Textauszug:
——————
Das beweist dieses Buch, das die Auseinandersetzung mit dem Eltern meist unangenehmen Thema Schreien nicht scheut. "Meine Figuren sind Rebellen, die die Dinge hinterfragen", meinte Isol in einem Interview im vergangenen Jahr, und Emilia vertraut ihrer Fantasie, lässt sich auf die Mutter als stummem Luftballon ein, die immer noch ein nicht von der Seite weichender Begleiter bleibt, auf den Emilia nun unter umgekehrten Vorzeichen sehr fürsorglich achtgibt. Plötzlich kann sie auch wieder unbekümmert Spaß haben mit der Ballonmama, erobert sich die positiven Seiten des Umgangs zurück.
——————
Bereitgestelltes Material:

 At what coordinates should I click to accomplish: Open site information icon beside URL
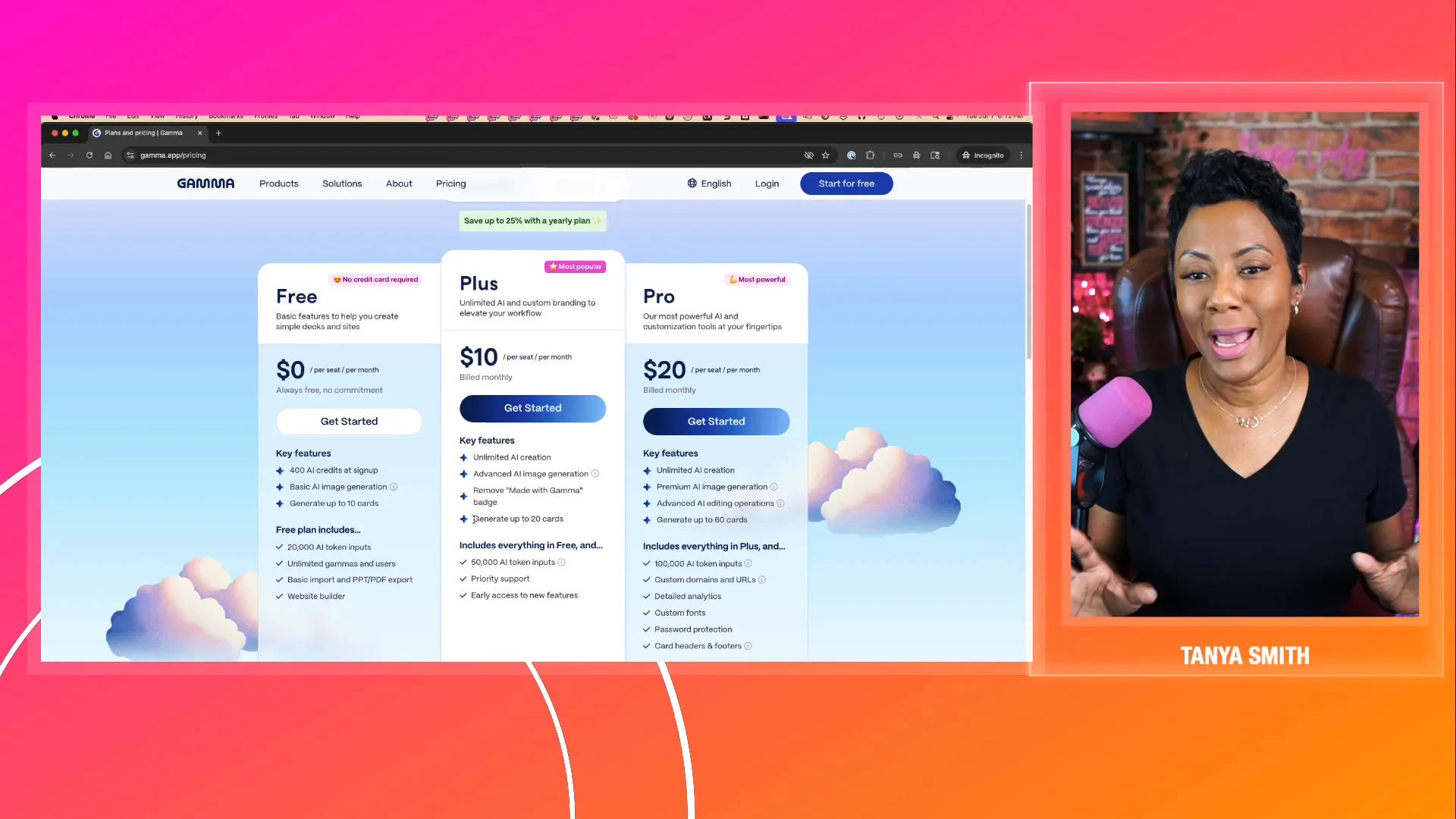point(130,155)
——————
Erforderliche Schritte:
1) Übersetze aus dem Textauszug den Satz „Plötzlich kann sie auch wieder unbekümmert Spaß haben mit der Ballonmama, erobert sich die positiven Seiten des Umgangs zurück.“ ins Englische.
2) Gib den Abschnitt des Textauszugs zwischen „Das beweist dieses“ und „des Umgangs zurück.“ einschließlich dieser beiden Stellen wortgetreu wieder.
Das Material stammt aus einer anderen Quelle.

Gelöste Übung:
1) Suddenly she can once again have carefree fun with the balloon mom and reclaims the positive sides of their interaction.

2)
Das beweist dieses Buch, das die Auseinandersetzung mit dem Eltern meist unangenehmen Thema Schreien nicht scheut. "Meine Figuren sind Rebellen, die die Dinge hinterfragen", meinte Isol in einem Interview im vergangenen Jahr, und Emilia vertraut ihrer Fantasie, lässt sich auf die Mutter als stummem Luftballon ein, die immer noch ein nicht von der Seite weichender Begleiter bleibt, auf den Emilia nun unter umgekehrten Vorzeichen sehr fürsorglich achtgibt. Plötzlich kann sie auch wieder unbekümmert Spaß haben mit der Ballonmama, erobert sich die positiven Seiten des Umgangs zurück.